Дозорный на крыше был мертв. С порога приюта стекала тягучая полоса крови. Пятеро появились одновременно. Двое вышли из-за приюта. Еще один уронил с крыши мертвеца и растянул в руках сверкающую сеть. Двое выбрались из-за скал, отрезая путь к бегству.
– Ты их не почувствовала? – спросил, сбрасывая с плеч мешок, Игнис.
– Заметила, – прошелестела Бетула, отчего-то начиная вращаться, закручиваться вокруг себя. – Смотри-ка, вот что я не могла понять. Они хотят одного из нас взять живым. Но не меня. Даже странно, не меня. Тебя! Я их почувствовала. Но нельзя обходить пропасти. Их нужно преодолевать. Рано или поздно… Рано или поздно…
Четверо, которые казались спокойными, словно готовились надеть фартуки мясников и приступить к делу, которым занимались всю жизнь, окружили спутников. Пятый замер в готовности. Один из четверых, который, судя по седым бровям, был старше прочих, медленно вытянул из-за пазухи стеклянный сосуд, в котором что-то дымилось.
– Холод! – деревянным скрипом отозвалась Бетула.
– Холод! – произнес старший и бросил сосуд под ноги Игнису.
Лед сковал его. Только Бетула продолжала кружиться, развеивая в стороны вихрь инея и снега. Заскрипели от стужи скальные уступы под ногами, затрещали покрытые инеем камни приюта. Заблестели льдом клинки убийц. Только их лица остались горячими да губы растянулись в оскале. С великим трудом Игнис повернулся к Бетуле, она уже почти обернулась вихрем. Попытался двинуться, и ему удалось сделать один шаг, другой. Принц посмотрел вниз и увидел, что все еще стоит на ледяном камне, но зеленые побеги распускаются прямо из его обуви, одежды и оплетают ноги, руки, туловище…
Схватка была короткой. Стальная тонкая сеть взметнулась в самом начале, но тут же захлестнулась вращением Бетулы и даже на мгновение обратила ее в сверкающий кокон. Но стальные нити стали лопаться и посекли, затянули в вихрь троих убийц. Игнису пришлось схватиться только с двоими. Но и эти двое оказались быстры и умелы. Вдобавок замечательный лаписский меч разлетелся на осколки при первом же соприкосновении с ледяными клинками, и принцу пришлось, уходя от смерти, кувыркаться по камням, метать нож, подхватывать копье мертвого галата и отбиваться от последнего воина, стараясь не попасть под удары ледяного оружия. Старый мастер был очень хорош, очень, но его силы убывали, а к Игнису словно возвращались с каждой секундой. Только холод продолжал донимать его. Но когда принцу удалось сладить с последним убийцей, он выпрямился и похолодел по-настоящему.

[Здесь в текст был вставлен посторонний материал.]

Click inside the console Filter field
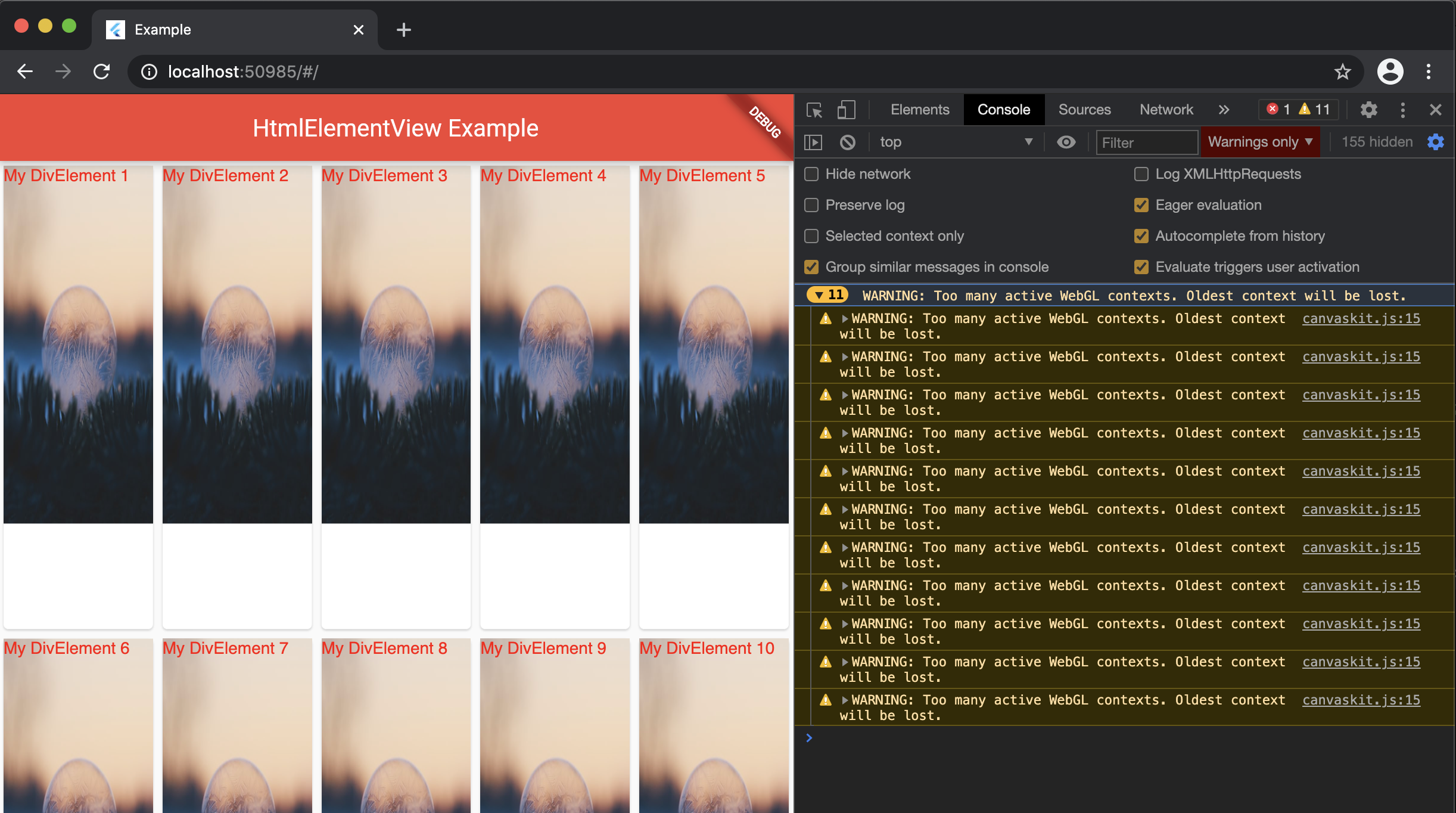 pyautogui.click(x=1146, y=142)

Бетулы не было. Вместо нее посреди медленно оттаивающего двора у галатского дозора зеленело белоствольное дерево, в скрученном в узлы стволе которого торчали сразу три истаивающих меча, а на раскинутых ветвях висели пронзенные сучьями и стянутые стальными нитями трое мертвых убийц. Игнис выронил копье, на дрожащих ногах, размазывая по щекам капли воды от тающего льда, слезы и собственную кровь из ран, подошел к дереву, одного за другим снял с его ветвей мертвецов, затем выдернул из древесной плоти мечи и опустился на камень, прижавшись к изуродованному стволу.
– Вот, – прошептал он, кривясь лицом, – ты опять спасла меня, сумасшедшая Бетула. Опять спасла.